#### Task requirements:
Lines from the one containing "Given: Open the 顧客はがき report icon" through the end of the entries below: set them down exactly, both ends included, with nothing added.

#### Supplied data:
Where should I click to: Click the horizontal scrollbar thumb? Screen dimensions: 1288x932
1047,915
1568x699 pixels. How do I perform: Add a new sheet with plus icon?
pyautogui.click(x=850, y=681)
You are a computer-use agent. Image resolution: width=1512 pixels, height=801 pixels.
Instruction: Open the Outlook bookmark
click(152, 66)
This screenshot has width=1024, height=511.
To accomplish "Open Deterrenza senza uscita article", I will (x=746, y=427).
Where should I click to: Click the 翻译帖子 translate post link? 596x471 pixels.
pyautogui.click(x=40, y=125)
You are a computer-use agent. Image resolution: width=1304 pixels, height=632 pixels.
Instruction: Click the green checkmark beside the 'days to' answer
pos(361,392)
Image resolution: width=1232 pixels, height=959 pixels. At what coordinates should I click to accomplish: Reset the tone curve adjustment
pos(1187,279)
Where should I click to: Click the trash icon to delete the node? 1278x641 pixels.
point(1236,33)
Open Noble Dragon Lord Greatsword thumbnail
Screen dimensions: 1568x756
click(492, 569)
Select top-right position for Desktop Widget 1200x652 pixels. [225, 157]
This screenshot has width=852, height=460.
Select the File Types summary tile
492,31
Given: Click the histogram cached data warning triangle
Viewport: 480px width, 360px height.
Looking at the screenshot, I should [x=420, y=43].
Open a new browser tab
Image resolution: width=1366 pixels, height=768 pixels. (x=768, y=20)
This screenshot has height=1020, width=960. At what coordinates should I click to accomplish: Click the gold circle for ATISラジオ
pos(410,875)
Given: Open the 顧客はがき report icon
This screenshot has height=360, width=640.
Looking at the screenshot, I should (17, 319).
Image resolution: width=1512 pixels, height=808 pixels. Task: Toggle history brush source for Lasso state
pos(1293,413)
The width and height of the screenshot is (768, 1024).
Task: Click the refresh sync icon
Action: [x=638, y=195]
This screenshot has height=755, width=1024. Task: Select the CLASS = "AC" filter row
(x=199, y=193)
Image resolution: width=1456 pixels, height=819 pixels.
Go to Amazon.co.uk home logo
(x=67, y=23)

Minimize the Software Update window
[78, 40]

#### Solution to this problem:
Given: Open the 顧客はがき report icon
This screenshot has height=360, width=640.
Looking at the screenshot, I should (17, 319).
Image resolution: width=1512 pixels, height=808 pixels. Task: Toggle history brush source for Lasso state
pos(1293,413)
The width and height of the screenshot is (768, 1024).
Task: Click the refresh sync icon
Action: [x=638, y=195]
This screenshot has height=755, width=1024. Task: Select the CLASS = "AC" filter row
(x=199, y=193)
Image resolution: width=1456 pixels, height=819 pixels.
Go to Amazon.co.uk home logo
(x=67, y=23)

Minimize the Software Update window
[78, 40]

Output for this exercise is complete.